- Born: San Jose, California
- Education: San Jose State University
- Occupation: Construction contractor
- Years active: 2010–present
- Employer: Anvil Builders Inc.
- Known for: Recruiting, hiring and supporting war veterans, including providing on-the-job PTSD support
- Awards: ENR Award of Excellence
- Allegiance: United States of America
- Branch: Army
- Rank: Sergeant
- Unit: 10th Mountain Division
- Awards: Purple Heart
- Website: anvilbuilders.com/team/hien-manh-tran/

= HT Tran =

HT Tran (born Hien Manh Tran), is an American construction contractor, and war veteran who has received awards for his support for other veterans by hiring them in the construction industry. He is CEO of Anvil Builders. In 2015, he received the Award of Excellence from Engineering News-Record (formerly the Man of the Year award).

==Family==
Tran was born in California to South Vietnamese nationals who immigrated to the US in the late 1970s. He married in 2011 and has one son. Tran graduated from San Jose State University with a business marketing degree.

Tran's family has a history of service in the military. His great uncle, Tran Van Chon, was chief of naval operations and counterpart to Admiral Elmo Zumwalt. His father had also served in the military there. His brother, Hoa Tran, enlisted in the Marine Corps after the September 11 attacks. The family history of military service, along with the desire to serve inspired by a conversation with friends about effecting change, led Tran to enlist in the military.

==Military service==
Tran was working for Macy's after graduating from college when he made the decision to enlist in the military in 2006. He joined the Army, was assigned to Anvil Company of the 10th Mountain Division and was deployed to the Iraq War, serving near Kirkuk. Tran was serving under Captain Clayton Hinchman who recognized his leadership qualities and made him the radio transmission officer. Hinchman and Tran were severely injured by an improvised explosive device (IED) while on patrol on May 10, 2008. Hinchman, who had stepped on the IED, had his leg blown off. Tran lost an eye and injured his leg and brain. Both were sent to Walter Reed Army Medical Center for recovery. Trans injuries left him missing a right eye, a titanium rod in his left leg and multiple scars across his body.

During a 15-month recovery at Walter Reed, Hinchman and Tran met Bob Nilsson, who helped reinvent their post-service careers. Nilsson, a retired executive of Turner Construction, was supporting wounded veterans by visiting them in military hospitals and supporting them in getting careers in construction or real estate. Nilsson's efforts led to the creation of a non-profit called 100 Entrepreneurs Foundation Inc., that helps train veterans to start businesses. Both Hinchman and Tran attended classes with this program. Hinchman started a computer-network consulting company and Tran would go on to start a construction company.

==Anvil Builders==
After leaving the Army, Tran first worked at Northrop Grumman as a procurement officer. This work, with the training from 100 Entrepreneurs, led Tran to start a construction company. In 2010, Tran founded, and is the CEO of, Anvil Builders, a full-service general contractor. The name Anvil Builders came from the name of his infantry company.

His partners include Richard Leider and Alan Guy. Tran also credits his experience in Iraq turning abandoned or won-over outposts into habitable and defensible spaces as part of his training to lead a construction company.

Anvil Builders has completed worked for the Salesforce Transit Center, Pacific Gas and Electric Company, the San Francisco Public Utilities Commission, San Francisco parks, the Moscone Center, and San Francisco International Airport. Tran has been interviewed for the veteran support he received and also expressed a goal of hiring and supporting more veterans in his company.

==Awards==
For his injuries in military service, Tran was awarded the Purple Heart.

Tran received the ENR Award of Excellence "for his tenacity and courage to recover from devastating injury and to envision—even with just one good eye—a future as a construction-industry CEO who can build San Francisco and careers for his employees and their families; for embracing the obligation and value in hiring veterans in his own company and inspiring peers to do likewise; and for embodying the qualities of what industry needs in its next-generation leaders." The award was received at a black-tie gala held at the New York Marriott Marquis on April 16, 2015.

#### [Dataset content]
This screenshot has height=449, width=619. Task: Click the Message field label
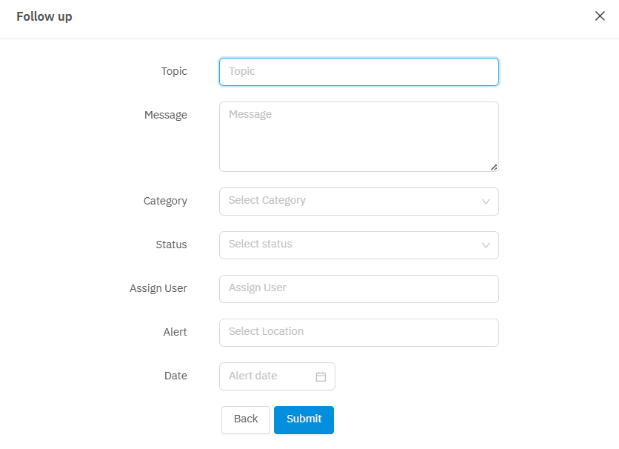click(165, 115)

==

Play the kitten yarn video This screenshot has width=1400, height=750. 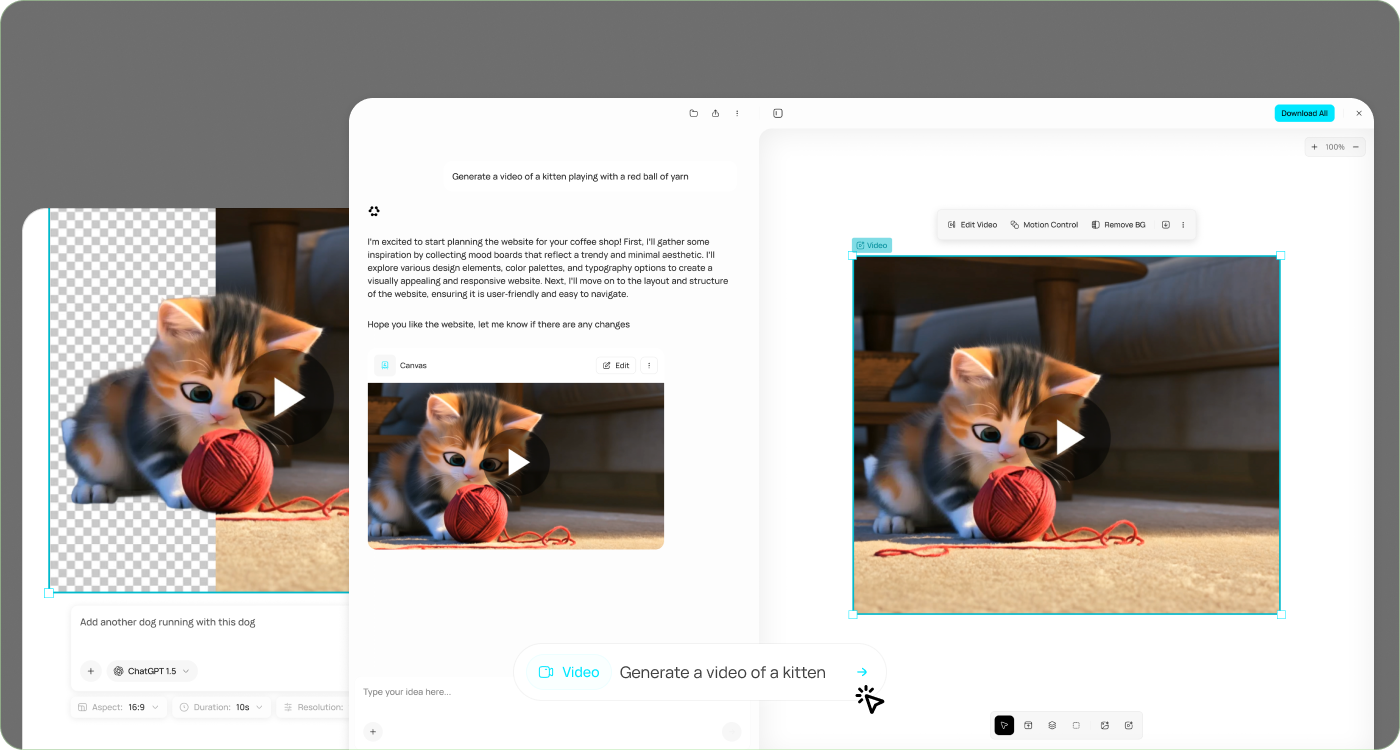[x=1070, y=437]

* * *

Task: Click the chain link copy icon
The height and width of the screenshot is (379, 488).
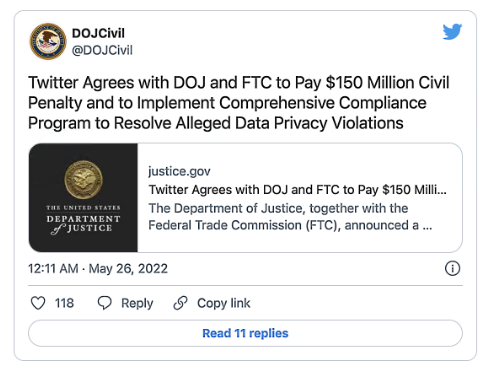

#### [Work request A]
According to the HT Tran article, where was the black-tie gala for the ENR Award of Excellence held?
#### [Work request B]
Condense the paragraph of the HT Tran article beginning "During a 15-month recovery at Walter Reed" into a short bulleted list that keeps its main facts.
#### [Work request C]
Using the HT Tran article, state whether each statement agrees with it. Answer yes or no, and quote the deciding words.
(i) Tran founded Anvil Builders in 2010.
(ii) Tran's brother Hoa Tran enlisted in the Army.
(iii) After leaving the Army, Tran worked at Northrop Grumman as a procurement officer.
The listing plays no part in this work.

#### [Task output A]
At the New York Marriott Marquis.

#### [Task output B]
- During a 15-month recovery at Walter Reed, Hinchman and Tran met Bob Nilsson, who helped reinvent their post-service careers.
- Nilsson, a retired Turner Construction executive, visited wounded veterans in military hospitals and helped them into construction or real estate careers.
- His efforts led to the non-profit 100 Entrepreneurs Foundation Inc., which trains veterans to start businesses.
- Both men attended its classes. Hinchman started a computer-network consulting company, and Tran went on to start a construction company.

#### [Task output C]
(i) Yes: "In 2010, Tran founded, and is the CEO of, Anvil Builders"
(ii) No: "His brother, Hoa Tran, enlisted in the Marine Corps after the September 11 attacks."
(iii) Yes: "After leaving the Army, Tran first worked at Northrop Grumman as a procurement officer."